* **TO BE DONE**
Write the items as a JSON list of strings, one string per line with blank lines left out, covering only the part that opens with the line containing "Viewport: 775px width, 574px height." and closes with the line containing "Open the Linedt-dateoos tab". Leave the pictures out.

* **AVAILABLE DATA**
-------------------------

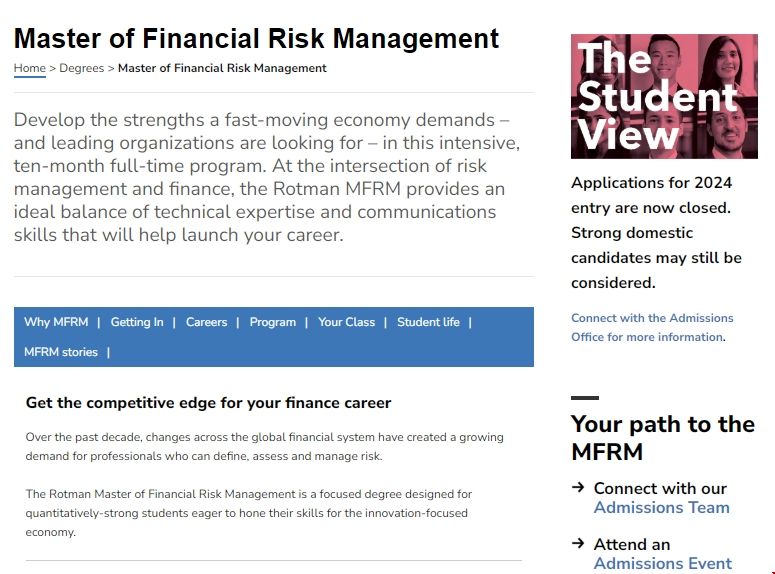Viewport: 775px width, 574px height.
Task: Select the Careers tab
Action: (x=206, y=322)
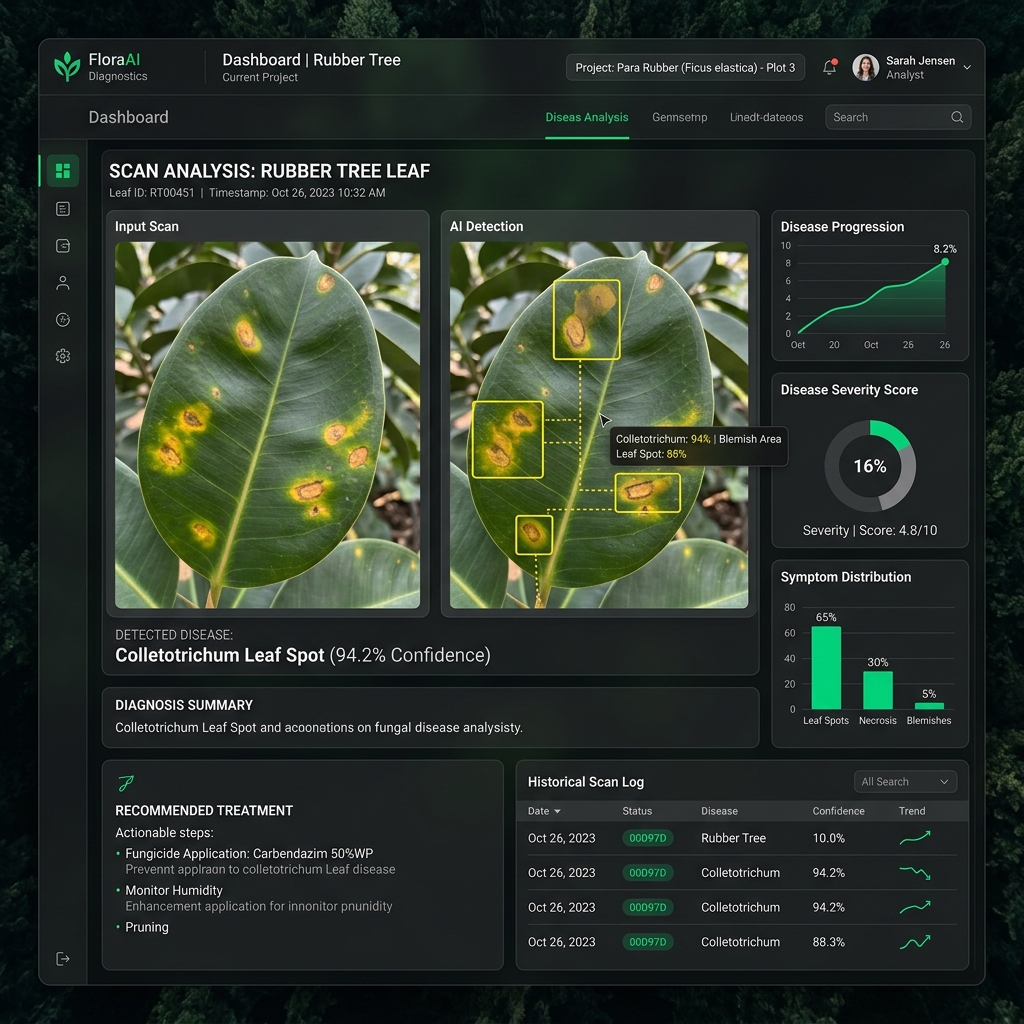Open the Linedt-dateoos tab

-------------------------

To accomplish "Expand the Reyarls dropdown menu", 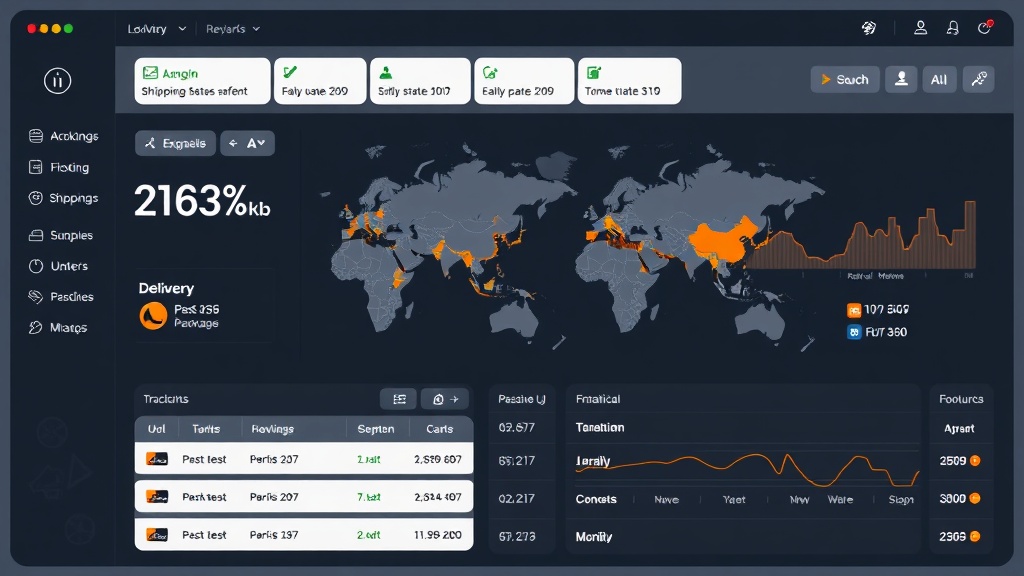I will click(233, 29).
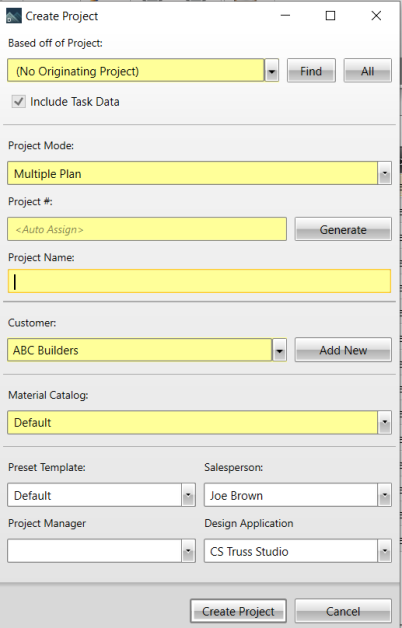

-------------------------

* **COMPLETED EXERCISE**
[
  "Viewport: 775px width, 574px height.",
  "Task: Select the Careers tab",
  "Action: (x=206, y=322)",
  "Open the Linedt-dateoos tab"
]